Ellies limps in half-year as low DSTV installations hit
Diminished demand for new DStv installations, the growing video streaming market and depressed economy impacted negatively on Ellies Electronics in the six months ended 31 October.
The JSE-listed company sells and distributes various products, including satellite dishes, terrestrial aerials, TV brackets, mounts and shelving solutions.
Yesterday, Ellies reported its half-year financial performance, saying with local unemployment at record levels, reflective of a depressed economy and a low growth environment, lower demand for new DSTV installations was recorded from MultiChoice, a long-standing Ellies partner.
Added to this, the company says, the global microchip shortage impacted MultiChoice’s ability to deliver decoders for three months and meet the existing demand from Ellies, resulting in a further two-month delay to get the boxes ready for distribution to its retail partners.
“These installations still make up a meaningful percentage of Ellies’s group revenue and the trend has intensified through the heightened accessibility of streaming video entertainment,” says Ellies Group CEO Dr Shaun Prithivirajh.
“In response, Ellies continues to identify and pursue alternative revenue streams, as well as grow its existing direct-to-customer and third channel segments.”
Ellies adds that global and local supply chain challenges emanating from the COVID-19 pandemic, exacerbated by the July civil unrest and weak trading conditions, negatively impacted its operational performance.
As a result, the group reported an EBITDA loss for the six months of R19.5 million, attributable to a 38.2% decrease in gross profit when compared to the comparative reporting period.
In the period, other key financial metrics included revenue decreasing from R654.9 million to R481.9 million. Profit after tax decreased from a profit of R12.9 million to a loss of R20.2 million, earnings per share decreased from a profit per share of 2.56c to a loss of 3.06c and headline earnings per share decreased from a profit per share of 2.37c to a loss of 4.36c.
Further, Eskom’s reduced load-shedding schedule in the period had an impact on its energy solutions business.
During the six months under review, Ellies says, electricity supply had stabilised, resulting in lower year-on-year demand for its alternative solar and inverter solutions.
Nevertheless, it says, the pressure on South Africa’s electricity grid is likely to continue into the near future and Ellies is well-poised to take advantage of the growing demand for more reliable energy sources, from both the commercial and household consumer market.

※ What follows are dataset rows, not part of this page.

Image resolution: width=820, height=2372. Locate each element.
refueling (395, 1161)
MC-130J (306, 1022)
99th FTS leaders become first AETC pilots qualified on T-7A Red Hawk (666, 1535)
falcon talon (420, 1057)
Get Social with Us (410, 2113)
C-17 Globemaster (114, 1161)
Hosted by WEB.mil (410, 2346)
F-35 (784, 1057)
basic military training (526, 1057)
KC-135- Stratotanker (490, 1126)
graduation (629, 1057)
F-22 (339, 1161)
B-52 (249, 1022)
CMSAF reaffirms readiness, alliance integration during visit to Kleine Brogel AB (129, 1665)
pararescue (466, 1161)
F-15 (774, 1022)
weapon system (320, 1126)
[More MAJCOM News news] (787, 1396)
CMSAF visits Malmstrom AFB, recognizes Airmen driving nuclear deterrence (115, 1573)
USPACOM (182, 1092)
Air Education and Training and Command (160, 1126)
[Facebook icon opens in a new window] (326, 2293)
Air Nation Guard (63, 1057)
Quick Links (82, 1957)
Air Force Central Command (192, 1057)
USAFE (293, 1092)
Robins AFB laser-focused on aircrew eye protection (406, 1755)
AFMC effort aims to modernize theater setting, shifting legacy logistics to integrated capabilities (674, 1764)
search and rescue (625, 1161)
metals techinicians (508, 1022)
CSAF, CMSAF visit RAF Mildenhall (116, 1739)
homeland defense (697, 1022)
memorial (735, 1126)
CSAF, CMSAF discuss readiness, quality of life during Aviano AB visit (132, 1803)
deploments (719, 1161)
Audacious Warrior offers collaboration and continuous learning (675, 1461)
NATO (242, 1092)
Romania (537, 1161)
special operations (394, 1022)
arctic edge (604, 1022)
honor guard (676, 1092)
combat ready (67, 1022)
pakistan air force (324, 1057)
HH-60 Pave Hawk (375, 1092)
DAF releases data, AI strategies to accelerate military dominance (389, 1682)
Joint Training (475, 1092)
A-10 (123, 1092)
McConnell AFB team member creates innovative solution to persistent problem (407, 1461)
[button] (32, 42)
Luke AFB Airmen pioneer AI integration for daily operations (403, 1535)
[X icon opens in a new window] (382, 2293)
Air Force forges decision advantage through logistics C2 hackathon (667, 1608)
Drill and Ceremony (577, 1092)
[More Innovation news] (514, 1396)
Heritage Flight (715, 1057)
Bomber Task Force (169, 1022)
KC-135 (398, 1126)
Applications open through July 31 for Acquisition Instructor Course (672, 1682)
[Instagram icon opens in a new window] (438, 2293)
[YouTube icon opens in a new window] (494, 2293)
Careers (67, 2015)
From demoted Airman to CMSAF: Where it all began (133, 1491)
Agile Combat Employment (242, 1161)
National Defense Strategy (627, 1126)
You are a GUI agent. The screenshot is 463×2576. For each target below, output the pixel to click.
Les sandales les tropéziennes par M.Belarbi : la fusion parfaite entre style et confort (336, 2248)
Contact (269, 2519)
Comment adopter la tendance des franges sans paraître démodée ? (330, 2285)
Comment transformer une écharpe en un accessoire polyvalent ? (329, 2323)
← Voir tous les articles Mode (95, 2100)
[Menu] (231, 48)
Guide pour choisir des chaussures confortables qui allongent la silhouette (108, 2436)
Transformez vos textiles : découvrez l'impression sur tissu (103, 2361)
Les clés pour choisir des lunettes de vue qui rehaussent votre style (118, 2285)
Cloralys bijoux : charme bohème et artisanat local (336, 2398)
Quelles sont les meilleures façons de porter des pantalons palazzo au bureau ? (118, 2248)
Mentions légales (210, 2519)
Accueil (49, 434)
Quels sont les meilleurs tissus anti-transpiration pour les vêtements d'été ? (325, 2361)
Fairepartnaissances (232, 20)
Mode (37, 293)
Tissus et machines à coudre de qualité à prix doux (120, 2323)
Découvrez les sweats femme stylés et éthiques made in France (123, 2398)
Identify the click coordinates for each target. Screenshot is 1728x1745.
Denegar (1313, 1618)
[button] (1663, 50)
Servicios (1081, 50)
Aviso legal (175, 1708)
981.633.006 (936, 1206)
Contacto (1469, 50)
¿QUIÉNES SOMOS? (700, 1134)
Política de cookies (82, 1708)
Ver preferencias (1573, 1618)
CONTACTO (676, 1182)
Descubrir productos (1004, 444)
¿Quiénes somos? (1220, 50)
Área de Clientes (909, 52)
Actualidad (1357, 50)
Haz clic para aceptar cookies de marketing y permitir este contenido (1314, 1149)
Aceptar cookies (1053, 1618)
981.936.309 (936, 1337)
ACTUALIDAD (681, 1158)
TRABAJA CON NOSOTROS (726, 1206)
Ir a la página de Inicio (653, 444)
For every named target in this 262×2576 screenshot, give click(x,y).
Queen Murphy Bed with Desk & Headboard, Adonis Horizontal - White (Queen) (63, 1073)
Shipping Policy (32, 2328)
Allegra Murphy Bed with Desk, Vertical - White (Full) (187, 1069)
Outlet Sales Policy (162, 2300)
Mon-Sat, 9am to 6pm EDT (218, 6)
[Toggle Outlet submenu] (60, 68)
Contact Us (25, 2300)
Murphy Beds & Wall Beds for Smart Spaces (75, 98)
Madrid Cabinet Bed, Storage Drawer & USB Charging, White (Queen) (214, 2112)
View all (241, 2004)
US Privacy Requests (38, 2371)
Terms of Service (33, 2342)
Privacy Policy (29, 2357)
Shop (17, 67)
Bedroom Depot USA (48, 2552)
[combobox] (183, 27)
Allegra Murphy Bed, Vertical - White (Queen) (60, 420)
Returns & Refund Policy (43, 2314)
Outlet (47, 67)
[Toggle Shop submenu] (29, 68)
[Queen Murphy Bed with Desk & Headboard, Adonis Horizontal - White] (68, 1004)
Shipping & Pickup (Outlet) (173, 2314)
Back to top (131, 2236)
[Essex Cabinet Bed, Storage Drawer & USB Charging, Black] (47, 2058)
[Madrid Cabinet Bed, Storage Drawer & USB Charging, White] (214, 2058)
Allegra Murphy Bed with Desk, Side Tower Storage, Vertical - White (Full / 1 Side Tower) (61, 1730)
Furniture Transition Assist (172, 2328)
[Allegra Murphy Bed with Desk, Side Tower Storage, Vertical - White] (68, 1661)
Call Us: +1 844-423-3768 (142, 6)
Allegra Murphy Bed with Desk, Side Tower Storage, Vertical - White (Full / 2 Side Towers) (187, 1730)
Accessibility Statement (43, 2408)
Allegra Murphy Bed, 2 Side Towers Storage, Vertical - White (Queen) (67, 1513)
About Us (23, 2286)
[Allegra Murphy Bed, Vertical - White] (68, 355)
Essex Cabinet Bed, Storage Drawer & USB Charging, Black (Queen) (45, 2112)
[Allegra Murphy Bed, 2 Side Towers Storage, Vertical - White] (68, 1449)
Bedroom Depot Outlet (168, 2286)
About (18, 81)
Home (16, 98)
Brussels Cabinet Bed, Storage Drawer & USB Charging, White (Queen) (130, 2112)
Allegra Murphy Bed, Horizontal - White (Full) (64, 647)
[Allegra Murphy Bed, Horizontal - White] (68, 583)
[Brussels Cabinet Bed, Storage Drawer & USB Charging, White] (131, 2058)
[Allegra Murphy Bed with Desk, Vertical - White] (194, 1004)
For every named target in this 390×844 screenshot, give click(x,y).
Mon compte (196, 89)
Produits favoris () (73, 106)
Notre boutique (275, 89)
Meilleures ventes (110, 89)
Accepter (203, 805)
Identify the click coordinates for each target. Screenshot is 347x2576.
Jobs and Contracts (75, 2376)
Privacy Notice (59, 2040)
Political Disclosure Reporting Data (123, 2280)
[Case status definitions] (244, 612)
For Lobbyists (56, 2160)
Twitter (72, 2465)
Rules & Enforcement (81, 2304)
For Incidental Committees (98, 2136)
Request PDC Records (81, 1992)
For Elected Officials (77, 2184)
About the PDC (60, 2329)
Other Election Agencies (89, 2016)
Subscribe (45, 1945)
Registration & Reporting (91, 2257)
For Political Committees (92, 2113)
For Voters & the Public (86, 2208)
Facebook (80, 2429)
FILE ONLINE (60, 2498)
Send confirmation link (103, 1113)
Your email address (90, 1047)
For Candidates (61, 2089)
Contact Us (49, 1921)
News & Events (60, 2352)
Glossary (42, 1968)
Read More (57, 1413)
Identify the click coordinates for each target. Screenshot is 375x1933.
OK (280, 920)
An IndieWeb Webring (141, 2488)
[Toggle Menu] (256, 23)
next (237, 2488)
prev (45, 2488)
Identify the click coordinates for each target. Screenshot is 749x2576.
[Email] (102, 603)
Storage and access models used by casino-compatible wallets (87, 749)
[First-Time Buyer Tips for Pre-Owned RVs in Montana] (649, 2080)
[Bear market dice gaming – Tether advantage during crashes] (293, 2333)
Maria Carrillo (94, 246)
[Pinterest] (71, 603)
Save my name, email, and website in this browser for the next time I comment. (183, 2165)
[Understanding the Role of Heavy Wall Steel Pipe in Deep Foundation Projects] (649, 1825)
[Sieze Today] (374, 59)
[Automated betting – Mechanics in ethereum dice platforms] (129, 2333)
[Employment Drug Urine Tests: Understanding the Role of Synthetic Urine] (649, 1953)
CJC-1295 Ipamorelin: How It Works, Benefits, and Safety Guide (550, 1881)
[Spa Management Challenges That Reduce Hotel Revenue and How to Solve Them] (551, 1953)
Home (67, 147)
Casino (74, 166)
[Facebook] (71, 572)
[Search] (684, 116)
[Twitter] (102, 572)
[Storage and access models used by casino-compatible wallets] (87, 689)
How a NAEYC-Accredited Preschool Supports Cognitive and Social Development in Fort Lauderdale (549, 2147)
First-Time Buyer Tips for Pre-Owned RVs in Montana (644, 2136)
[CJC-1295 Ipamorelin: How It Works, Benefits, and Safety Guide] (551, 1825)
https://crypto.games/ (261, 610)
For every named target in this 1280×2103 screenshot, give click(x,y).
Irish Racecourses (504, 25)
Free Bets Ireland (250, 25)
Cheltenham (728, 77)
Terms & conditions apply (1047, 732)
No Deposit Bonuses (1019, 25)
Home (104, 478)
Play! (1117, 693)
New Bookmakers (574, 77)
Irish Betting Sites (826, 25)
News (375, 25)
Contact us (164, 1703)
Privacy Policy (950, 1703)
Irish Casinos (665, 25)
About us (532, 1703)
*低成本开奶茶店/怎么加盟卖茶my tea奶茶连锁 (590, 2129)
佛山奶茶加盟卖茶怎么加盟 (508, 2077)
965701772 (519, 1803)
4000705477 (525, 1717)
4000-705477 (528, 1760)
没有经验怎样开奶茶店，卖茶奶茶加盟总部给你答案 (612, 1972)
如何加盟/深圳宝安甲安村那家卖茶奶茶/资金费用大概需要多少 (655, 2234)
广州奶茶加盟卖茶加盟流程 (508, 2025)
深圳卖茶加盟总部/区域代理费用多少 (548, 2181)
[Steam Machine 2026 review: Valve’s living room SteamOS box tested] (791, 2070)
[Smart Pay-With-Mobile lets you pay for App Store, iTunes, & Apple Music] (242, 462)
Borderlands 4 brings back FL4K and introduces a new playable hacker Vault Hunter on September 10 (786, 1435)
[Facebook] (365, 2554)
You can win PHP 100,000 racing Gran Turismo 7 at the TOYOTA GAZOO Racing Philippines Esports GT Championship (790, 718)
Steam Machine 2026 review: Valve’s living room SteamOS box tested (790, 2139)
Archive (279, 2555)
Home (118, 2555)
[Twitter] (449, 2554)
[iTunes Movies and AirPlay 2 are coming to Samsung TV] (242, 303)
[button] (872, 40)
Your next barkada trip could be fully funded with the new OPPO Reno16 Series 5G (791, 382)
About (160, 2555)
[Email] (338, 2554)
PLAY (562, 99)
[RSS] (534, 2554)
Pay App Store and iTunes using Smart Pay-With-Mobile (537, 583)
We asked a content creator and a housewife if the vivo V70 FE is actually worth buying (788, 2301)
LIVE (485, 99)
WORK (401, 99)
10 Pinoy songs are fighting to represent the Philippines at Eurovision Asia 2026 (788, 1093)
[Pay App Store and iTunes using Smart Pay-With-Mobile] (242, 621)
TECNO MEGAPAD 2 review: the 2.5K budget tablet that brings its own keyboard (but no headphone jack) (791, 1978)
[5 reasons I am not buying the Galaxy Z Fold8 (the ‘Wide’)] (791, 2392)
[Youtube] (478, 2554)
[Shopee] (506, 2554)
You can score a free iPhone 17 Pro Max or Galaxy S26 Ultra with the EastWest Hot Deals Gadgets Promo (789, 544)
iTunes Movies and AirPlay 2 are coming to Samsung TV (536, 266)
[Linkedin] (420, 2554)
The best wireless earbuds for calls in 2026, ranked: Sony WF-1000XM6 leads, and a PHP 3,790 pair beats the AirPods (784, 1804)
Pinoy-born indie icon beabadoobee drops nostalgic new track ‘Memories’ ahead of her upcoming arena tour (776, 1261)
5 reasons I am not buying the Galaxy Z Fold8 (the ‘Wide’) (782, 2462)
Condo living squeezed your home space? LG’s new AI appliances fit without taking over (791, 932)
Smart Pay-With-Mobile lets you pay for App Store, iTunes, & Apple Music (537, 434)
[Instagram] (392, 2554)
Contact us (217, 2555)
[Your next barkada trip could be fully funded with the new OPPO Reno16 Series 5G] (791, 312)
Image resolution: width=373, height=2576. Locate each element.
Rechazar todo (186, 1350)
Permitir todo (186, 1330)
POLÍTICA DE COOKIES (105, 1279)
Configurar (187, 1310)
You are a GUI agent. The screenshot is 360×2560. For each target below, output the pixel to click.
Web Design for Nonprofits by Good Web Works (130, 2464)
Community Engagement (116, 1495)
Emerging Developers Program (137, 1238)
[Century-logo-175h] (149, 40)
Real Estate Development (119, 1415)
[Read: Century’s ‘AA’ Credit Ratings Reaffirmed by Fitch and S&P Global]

“We are acutely aware of the debilitating effect of load-shedding on ordinary South Africans and their businesses. Small, medium and micro enterprises (SMMEs) are the life blood of any economy, and we are well-positioned, through our range of alternative solar power and inverter solutions, to assist our struggling SMMEs and to benefit from the large-scale growth the sector is experiencing,” says Prithivirajh.
Commenting on the overall performance, he says: “On a positive note, capital and reserves increased against the comparative period. This was largely attributable to the profitable second half of FY2021, which also included the creation of deferred tax assets. The group’s financial position remains strong, ending the half-year with capital and reserves of R156.9 million and net asset value per share was 19.5c (H1 FY2021: 20.8c).
“In addition, large-scale progress was made during the period in collecting overdue accounts, which positively impacted cash flow. Added to this, the group had in recent years written off substantial quantities of inventory, whereas in the six months under review, the inventory write-off was negligible.
“In this regard, the group’s decision to migrate to a third-party logistics and warehousing provider has borne fruit. We are confident we will continue to see further efficiencies in our own supply chain through the remediation of our embedded ERP system.”